** start Dataset records **

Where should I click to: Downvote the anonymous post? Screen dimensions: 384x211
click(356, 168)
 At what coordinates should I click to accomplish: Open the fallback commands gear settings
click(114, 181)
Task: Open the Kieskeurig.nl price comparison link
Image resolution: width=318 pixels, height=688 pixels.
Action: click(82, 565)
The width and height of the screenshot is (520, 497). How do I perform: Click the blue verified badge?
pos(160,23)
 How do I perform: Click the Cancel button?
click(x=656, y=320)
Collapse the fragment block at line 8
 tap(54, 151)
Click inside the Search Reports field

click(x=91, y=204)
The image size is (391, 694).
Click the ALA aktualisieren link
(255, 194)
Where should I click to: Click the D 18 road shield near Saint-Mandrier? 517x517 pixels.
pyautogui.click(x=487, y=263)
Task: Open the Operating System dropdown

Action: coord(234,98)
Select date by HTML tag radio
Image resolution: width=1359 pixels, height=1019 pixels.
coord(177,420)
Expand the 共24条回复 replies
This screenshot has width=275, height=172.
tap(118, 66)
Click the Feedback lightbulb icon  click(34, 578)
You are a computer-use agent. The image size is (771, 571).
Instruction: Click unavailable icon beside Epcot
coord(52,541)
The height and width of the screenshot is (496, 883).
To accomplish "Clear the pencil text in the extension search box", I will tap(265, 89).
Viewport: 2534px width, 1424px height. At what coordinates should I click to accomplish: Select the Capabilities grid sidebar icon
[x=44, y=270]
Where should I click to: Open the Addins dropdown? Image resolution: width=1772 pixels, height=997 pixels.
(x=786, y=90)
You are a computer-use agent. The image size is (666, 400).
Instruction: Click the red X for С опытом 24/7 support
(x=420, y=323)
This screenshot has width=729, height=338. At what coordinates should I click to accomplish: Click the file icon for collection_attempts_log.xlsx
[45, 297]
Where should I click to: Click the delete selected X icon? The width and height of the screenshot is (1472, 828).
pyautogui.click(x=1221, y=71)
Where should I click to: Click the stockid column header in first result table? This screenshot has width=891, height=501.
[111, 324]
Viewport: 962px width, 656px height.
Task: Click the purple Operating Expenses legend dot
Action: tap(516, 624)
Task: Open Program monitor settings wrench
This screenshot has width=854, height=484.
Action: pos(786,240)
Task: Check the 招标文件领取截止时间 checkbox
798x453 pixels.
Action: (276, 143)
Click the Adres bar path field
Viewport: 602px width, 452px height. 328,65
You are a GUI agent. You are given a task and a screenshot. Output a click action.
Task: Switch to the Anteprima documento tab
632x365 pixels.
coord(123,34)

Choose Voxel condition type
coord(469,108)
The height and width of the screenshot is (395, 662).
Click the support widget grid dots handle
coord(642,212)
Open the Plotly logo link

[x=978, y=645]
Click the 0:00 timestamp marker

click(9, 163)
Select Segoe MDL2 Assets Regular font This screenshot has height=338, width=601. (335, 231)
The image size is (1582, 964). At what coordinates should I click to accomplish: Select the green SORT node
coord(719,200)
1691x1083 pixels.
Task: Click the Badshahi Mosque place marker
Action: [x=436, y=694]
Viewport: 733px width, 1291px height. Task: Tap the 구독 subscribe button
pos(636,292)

** end Dataset records **

Your instructions: Rewrite all of the items above, replacing each occurrence of "screenshot" with "capture" and leaving everything else unchanged.

Completed exercise:
Where should I click to: Downvote the anonymous post? Screen dimensions: 384x211
click(356, 168)
 At what coordinates should I click to accomplish: Open the fallback commands gear settings
click(114, 181)
Task: Open the Kieskeurig.nl price comparison link
Image resolution: width=318 pixels, height=688 pixels.
Action: click(82, 565)
The width and height of the capture is (520, 497). How do I perform: Click the blue verified badge?
pos(160,23)
 How do I perform: Click the Cancel button?
click(x=656, y=320)
Collapse the fragment block at line 8
 tap(54, 151)
Click inside the Search Reports field

click(x=91, y=204)
The image size is (391, 694).
Click the ALA aktualisieren link
(255, 194)
Where should I click to: Click the D 18 road shield near Saint-Mandrier? 517x517 pixels.
pyautogui.click(x=487, y=263)
Task: Open the Operating System dropdown

Action: coord(234,98)
Select date by HTML tag radio
Image resolution: width=1359 pixels, height=1019 pixels.
coord(177,420)
Expand the 共24条回复 replies
This capture has width=275, height=172.
tap(118, 66)
Click the Feedback lightbulb icon  click(34, 578)
You are a computer-use agent. The image size is (771, 571).
Instruction: Click unavailable icon beside Epcot
coord(52,541)
The height and width of the capture is (496, 883).
To accomplish "Clear the pencil text in the extension search box", I will tap(265, 89).
Viewport: 2534px width, 1424px height. At what coordinates should I click to accomplish: Select the Capabilities grid sidebar icon
[x=44, y=270]
Where should I click to: Open the Addins dropdown? Image resolution: width=1772 pixels, height=997 pixels.
(x=786, y=90)
You are a computer-use agent. The image size is (666, 400).
Instruction: Click the red X for С опытом 24/7 support
(x=420, y=323)
This capture has width=729, height=338. At what coordinates should I click to accomplish: Click the file icon for collection_attempts_log.xlsx
[45, 297]
Where should I click to: Click the delete selected X icon? The width and height of the capture is (1472, 828).
pyautogui.click(x=1221, y=71)
Where should I click to: Click the stockid column header in first result table? This capture has width=891, height=501.
[111, 324]
Viewport: 962px width, 656px height.
Task: Click the purple Operating Expenses legend dot
Action: tap(516, 624)
Task: Open Program monitor settings wrench
This capture has width=854, height=484.
Action: pos(786,240)
Task: Check the 招标文件领取截止时间 checkbox
798x453 pixels.
Action: (276, 143)
Click the Adres bar path field
Viewport: 602px width, 452px height. 328,65
You are a GUI agent. You are given a task and a capture. Output a click action.
Task: Switch to the Anteprima documento tab
632x365 pixels.
coord(123,34)

Choose Voxel condition type
coord(469,108)
The height and width of the capture is (395, 662).
Click the support widget grid dots handle
coord(642,212)
Open the Plotly logo link

[x=978, y=645]
Click the 0:00 timestamp marker

click(9, 163)
Select Segoe MDL2 Assets Regular font This capture has height=338, width=601. (335, 231)
The image size is (1582, 964). At what coordinates should I click to accomplish: Select the green SORT node
coord(719,200)
1691x1083 pixels.
Task: Click the Badshahi Mosque place marker
Action: [x=436, y=694]
Viewport: 733px width, 1291px height. Task: Tap the 구독 subscribe button
pos(636,292)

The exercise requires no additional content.